Copy out the records below, switching each "Viewport" for "Window" and changing nothing else.

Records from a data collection
+ + + + + + +
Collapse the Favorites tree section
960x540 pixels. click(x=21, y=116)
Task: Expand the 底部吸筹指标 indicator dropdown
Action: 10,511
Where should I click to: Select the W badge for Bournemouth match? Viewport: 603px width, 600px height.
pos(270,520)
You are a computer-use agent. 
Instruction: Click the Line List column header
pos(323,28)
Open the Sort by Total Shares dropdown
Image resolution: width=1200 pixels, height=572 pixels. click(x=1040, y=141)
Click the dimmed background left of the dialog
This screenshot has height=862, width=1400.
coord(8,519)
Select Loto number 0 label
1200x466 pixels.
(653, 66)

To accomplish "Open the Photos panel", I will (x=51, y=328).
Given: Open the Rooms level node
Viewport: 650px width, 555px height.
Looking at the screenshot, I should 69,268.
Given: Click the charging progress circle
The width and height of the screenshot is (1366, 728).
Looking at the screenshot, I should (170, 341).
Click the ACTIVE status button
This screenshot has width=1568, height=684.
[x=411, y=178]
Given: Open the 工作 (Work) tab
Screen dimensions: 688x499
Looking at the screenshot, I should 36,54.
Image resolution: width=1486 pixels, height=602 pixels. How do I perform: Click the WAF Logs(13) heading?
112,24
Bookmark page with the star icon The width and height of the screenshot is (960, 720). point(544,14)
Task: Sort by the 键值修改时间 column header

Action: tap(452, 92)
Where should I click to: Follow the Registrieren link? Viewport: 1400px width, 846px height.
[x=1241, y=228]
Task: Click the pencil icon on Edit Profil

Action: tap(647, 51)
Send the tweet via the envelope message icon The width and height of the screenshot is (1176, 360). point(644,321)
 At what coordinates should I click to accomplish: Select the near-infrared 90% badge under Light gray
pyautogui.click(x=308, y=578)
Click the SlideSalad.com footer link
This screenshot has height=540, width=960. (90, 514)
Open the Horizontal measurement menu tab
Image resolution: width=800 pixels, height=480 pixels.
+ + + + + + +
EXERCISE SOLUTION
Collapse the Favorites tree section
960x540 pixels. click(x=21, y=116)
Task: Expand the 底部吸筹指标 indicator dropdown
Action: 10,511
Where should I click to: Select the W badge for Bournemouth match? Window: 603px width, 600px height.
pos(270,520)
You are a computer-use agent. 
Instruction: Click the Line List column header
pos(323,28)
Open the Sort by Total Shares dropdown
Image resolution: width=1200 pixels, height=572 pixels. click(x=1040, y=141)
Click the dimmed background left of the dialog
This screenshot has height=862, width=1400.
coord(8,519)
Select Loto number 0 label
1200x466 pixels.
(653, 66)

To accomplish "Open the Photos panel", I will (x=51, y=328).
Given: Open the Rooms level node
Window: 650px width, 555px height.
Looking at the screenshot, I should 69,268.
Given: Click the charging progress circle
The width and height of the screenshot is (1366, 728).
Looking at the screenshot, I should (170, 341).
Click the ACTIVE status button
This screenshot has width=1568, height=684.
[x=411, y=178]
Given: Open the 工作 (Work) tab
Screen dimensions: 688x499
Looking at the screenshot, I should 36,54.
Image resolution: width=1486 pixels, height=602 pixels. How do I perform: Click the WAF Logs(13) heading?
112,24
Bookmark page with the star icon The width and height of the screenshot is (960, 720). point(544,14)
Task: Sort by the 键值修改时间 column header

Action: tap(452, 92)
Where should I click to: Follow the Registrieren link? Window: 1400px width, 846px height.
[x=1241, y=228]
Task: Click the pencil icon on Edit Profil

Action: tap(647, 51)
Send the tweet via the envelope message icon The width and height of the screenshot is (1176, 360). point(644,321)
 At what coordinates should I click to accomplish: Select the near-infrared 90% badge under Light gray
pyautogui.click(x=308, y=578)
Click the SlideSalad.com footer link
This screenshot has height=540, width=960. (90, 514)
Open the Horizontal measurement menu tab
Image resolution: width=800 pixels, height=480 pixels.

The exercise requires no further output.